Tom McCarthy follows "The Station Agent" with the poignant "The Visitor," which follows a lonely and depressed economics professor named Walter Vale (Richard Jenkins) as he arrives in his seldom-used New York apartment only to find a young couple living there. Tarek (Haaz Sleiman) is a young Syrian musician, his girlfriend, Zainab (Danai Gurira), is a Senegalese jewelry-maker and they have been duped into believing they are subletting the apartment by an acquaintance.

Both in the country illegally, Tarek and Zainab are terrified of any situation that might lead to a confrontation with the law. But Tarek and Walter form an unlikely friendship, and when Tarek is arrested for jumping a stuck subway turnstile, Walter does his best to help.

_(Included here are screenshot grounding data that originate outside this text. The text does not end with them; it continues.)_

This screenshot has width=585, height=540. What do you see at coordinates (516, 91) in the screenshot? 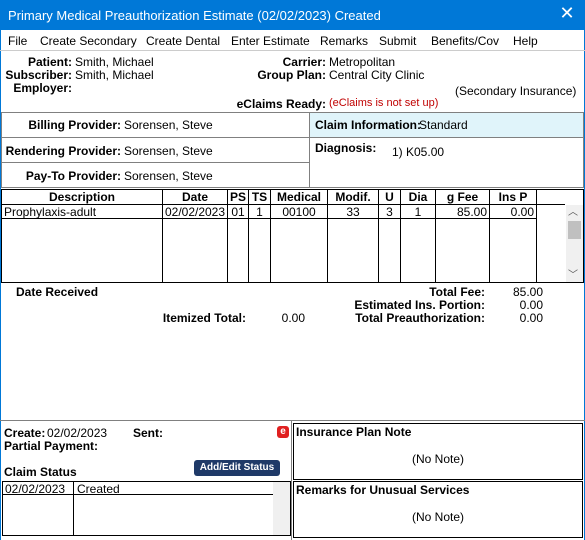
I see `insurance-type: (Secondary Insurance)` at bounding box center [516, 91].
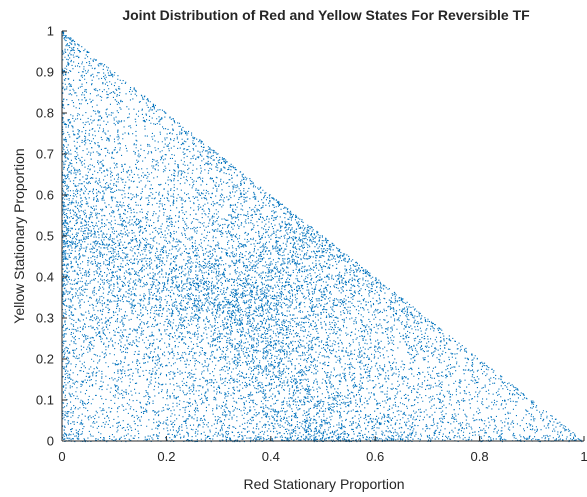  Describe the element at coordinates (50, 32) in the screenshot. I see `y-tick-label: 1` at that location.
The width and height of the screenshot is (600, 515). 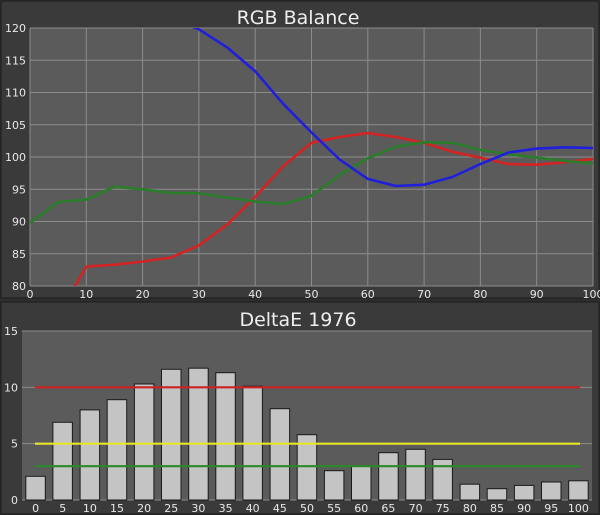 What do you see at coordinates (16, 126) in the screenshot?
I see `rgb-y-tick-label: 105` at bounding box center [16, 126].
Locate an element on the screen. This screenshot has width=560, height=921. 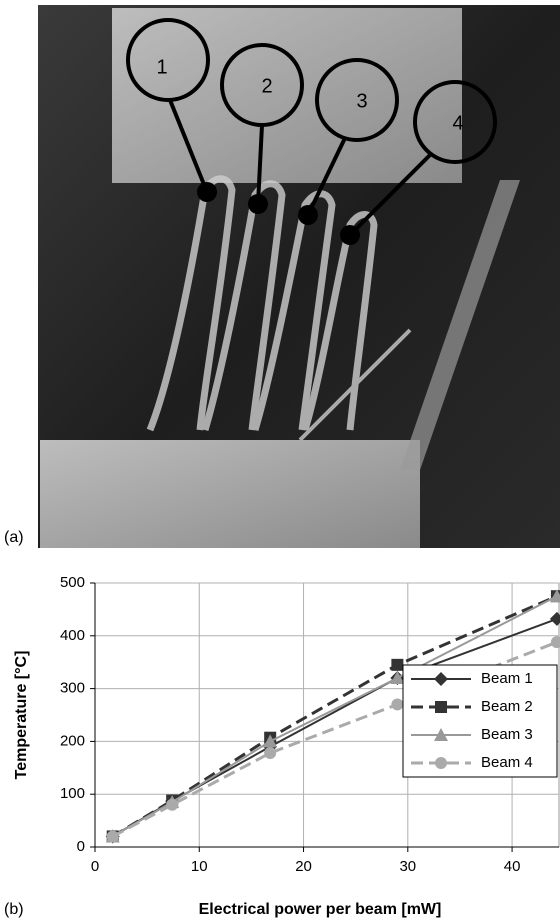
y-tick-label: 0 is located at coordinates (81, 846).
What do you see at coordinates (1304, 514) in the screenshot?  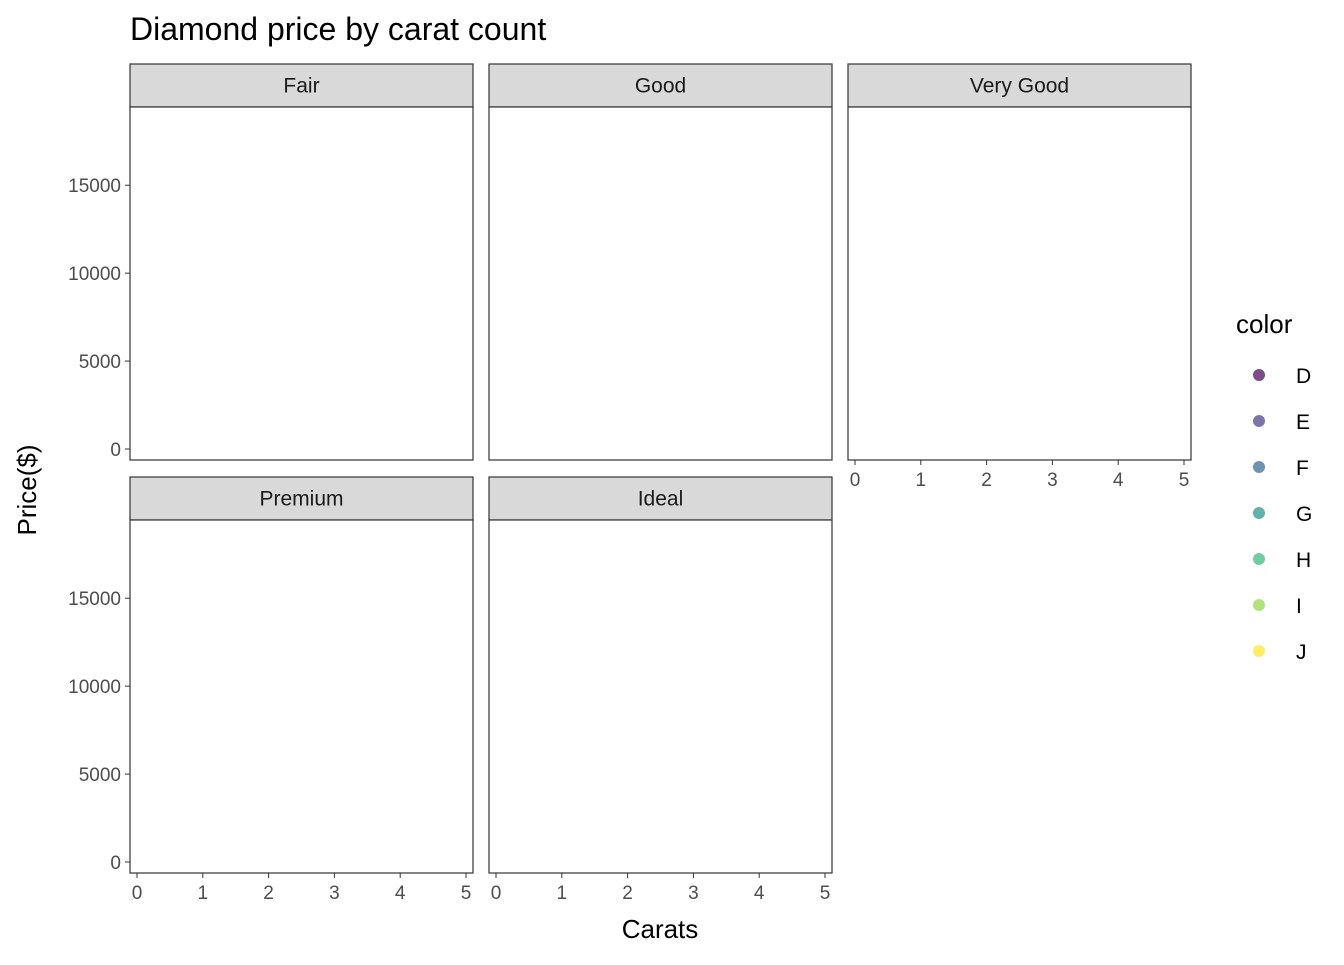 I see `legend-label: G` at bounding box center [1304, 514].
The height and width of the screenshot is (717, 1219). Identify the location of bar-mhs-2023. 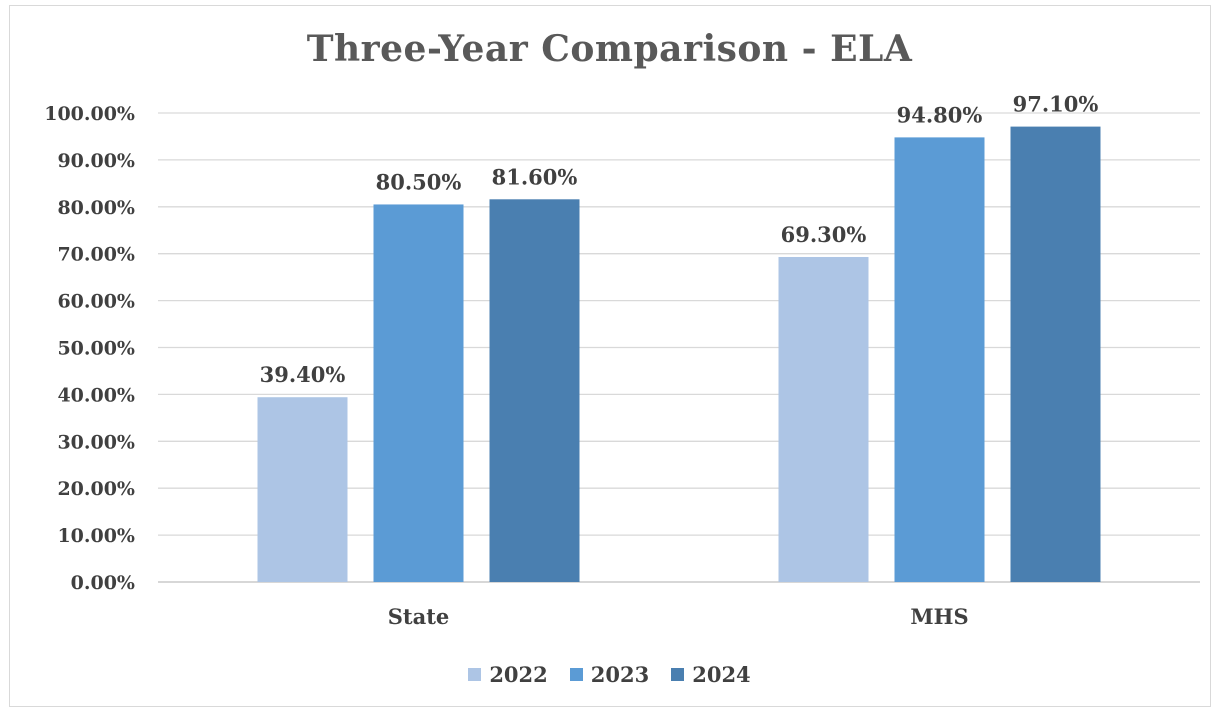
(940, 360).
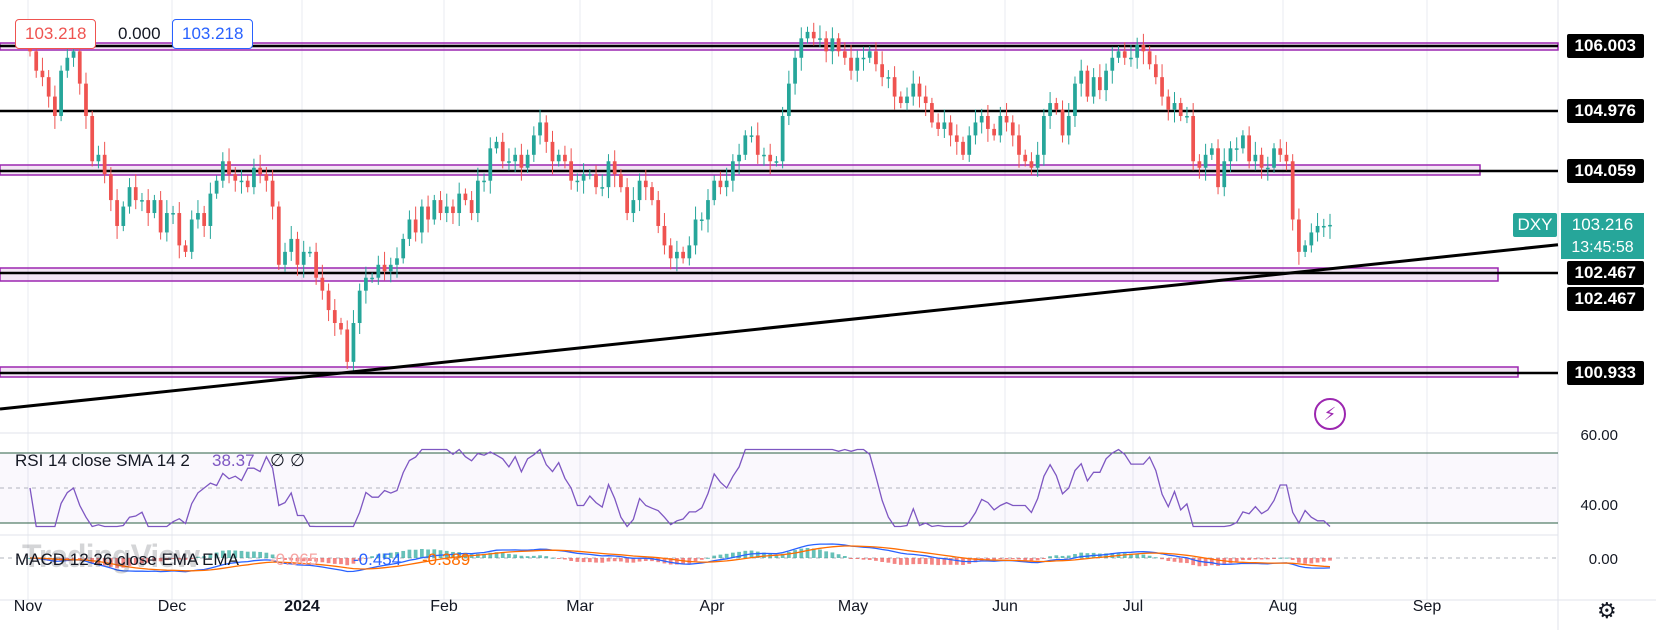 This screenshot has height=630, width=1656. I want to click on level-label: 106.003, so click(1605, 46).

"The Visitor" hinges on a sudden reversal involving Walter and Tarek's, mother Mouna (Hiam Abbass). Although Tarek and Mouna (who were denied political asylum when they first arrived in the country after the politically motivated death of Tarek's journalist father) as well as Zainab suffer the greatest loss, Walter too is left bereft and alone.

'Strangers'

Another film that illustrates how borders and national conflicts can be internalized and transported to other worlds. In Guy Nattiv and Erez Tadmor's "Strangers," an Israeli man and a Palestinian woman living in Paris meet by chance in Berlin during the World Cup finals and fall in love. The war between Israel and Lebanon that begins shortly thereafter sparks a generations-old conflict that threatens their relationship.

Even living far away from the site of the conflict -- in a country that would just as soon not have them -- Eyal and Rana cannot initially escape the borders imposed on their personal lives by their nationalities.